§ **Selected text**:
Ari Folman's "Waltz with Bashir" premiered in Tel-Aviv this week. I attended the premier with much reluctance: I had a sinking feeling that I would be witnessing a filmmaker's rendition of Golda Meir's words: "We will never forgive the Palestinians for making us kill them." I was pleasantly surprised to be wrong.
The film documents the struggle of filmmaker Ari Folman to come to terms with the gaps in his memory surrounding his role as an Israeli soldier during Israel's invasion of Lebanon and the 1982 massacre of Palestinians in the refugee camps of Sabra and Shatila which left thousands of innocent civilians dead.
Using brilliant, hand-drawn animation (perhaps as a means of separating himself from the horrifically real events that took place), Folman weaves together the stories of his friends and fellow soldiers in order to highlight the atrocities committed by the Israeli army.
The film opens with a pack of mad dogs running down a street, finally stopping beneath a building to growl menacingly at a man looking down from a window. The dogs, as it turns out, come from a recurring nightmare of one of Folman's friends, Boaz. There are exactly 26 dogs -- 26, because that's the number of dogs his friend shot and killed to silence their barking before they could warn villages about to be invaded of the approach of the troops moving in. Like Boaz, Ari is plagued by a past he cannot recall. He sets out to sift through the memories of other Israeli soliders (7 firsthand accounts, 2 secondhand accounts), to make sense of the one image that he can recall of his time during the invasion.

§ **Objective 1**:
Answer these questions from the review of "Waltz with Bashir," one answer per line:
(a) In which city did the film premiere?
(b) How many dogs appear in the film's opening scene?
(c) How many firsthand accounts from Israeli soldiers does Folman draw on?

§ **Provided material**:

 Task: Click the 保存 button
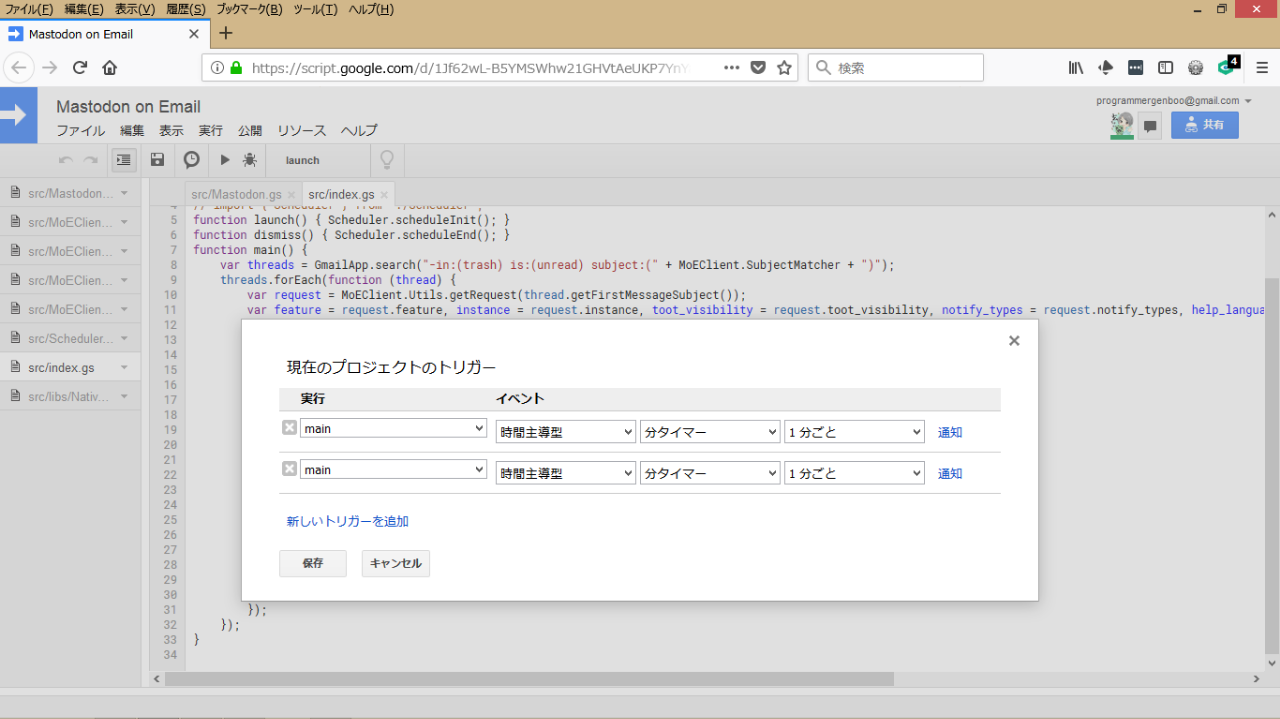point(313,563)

---

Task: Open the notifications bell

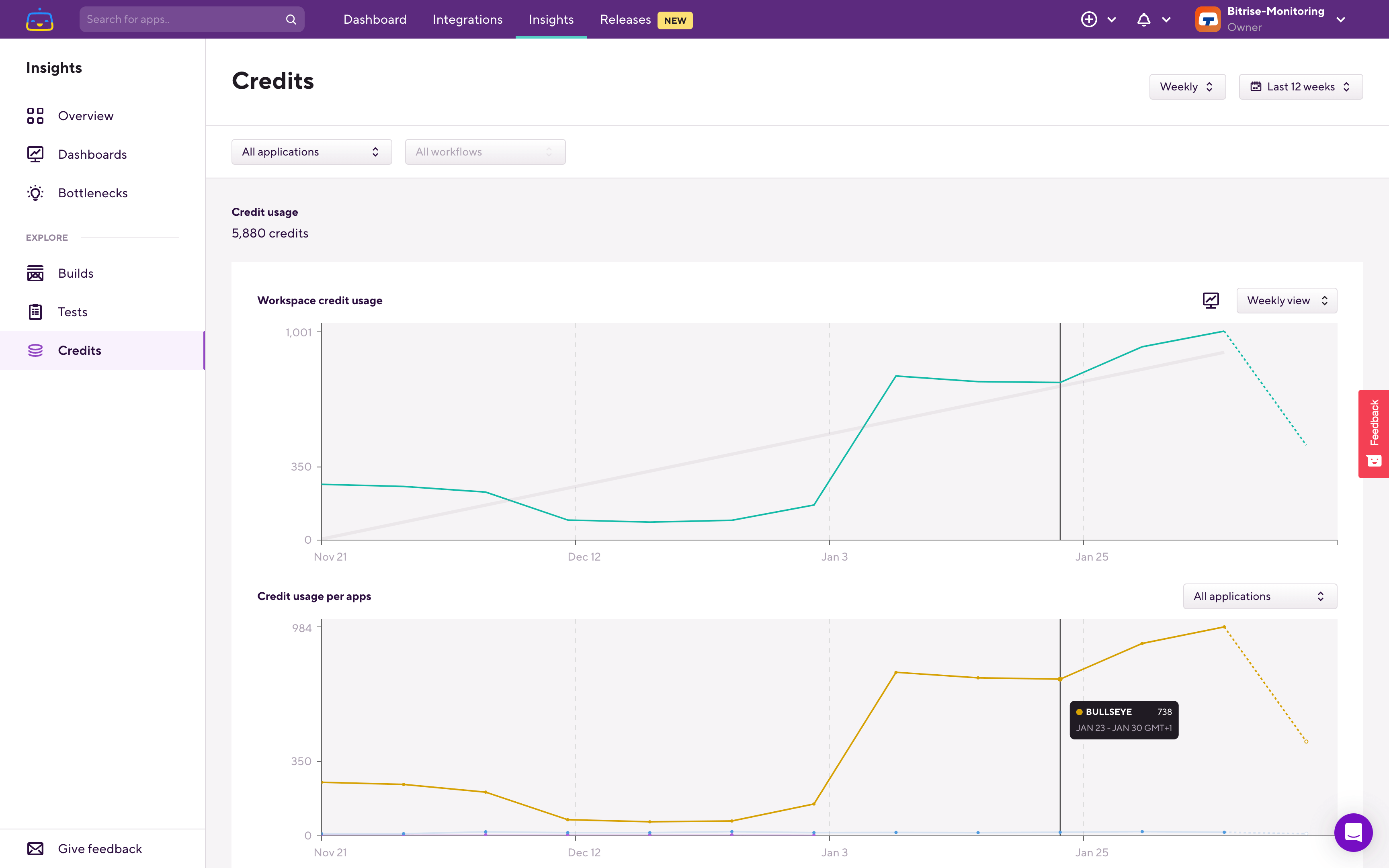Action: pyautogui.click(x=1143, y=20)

---

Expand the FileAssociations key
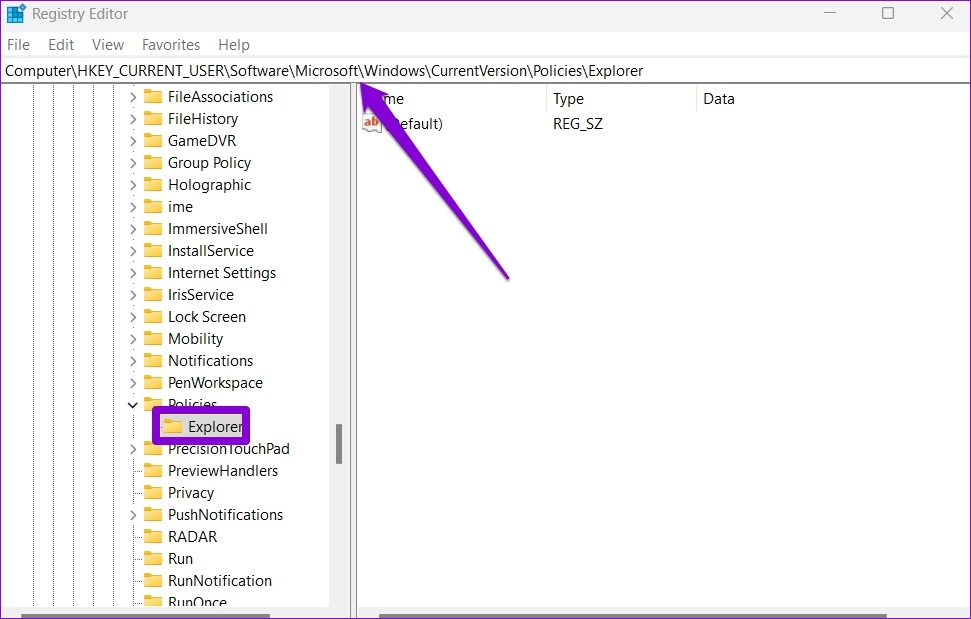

§ **Objective 2**: Report how many lines of the records contain the word "Task". Give only the number.

§ **Written solution 1**:
(a) Tel-Aviv
(b) 26
(c) 7

§ **Written solution 2**: 2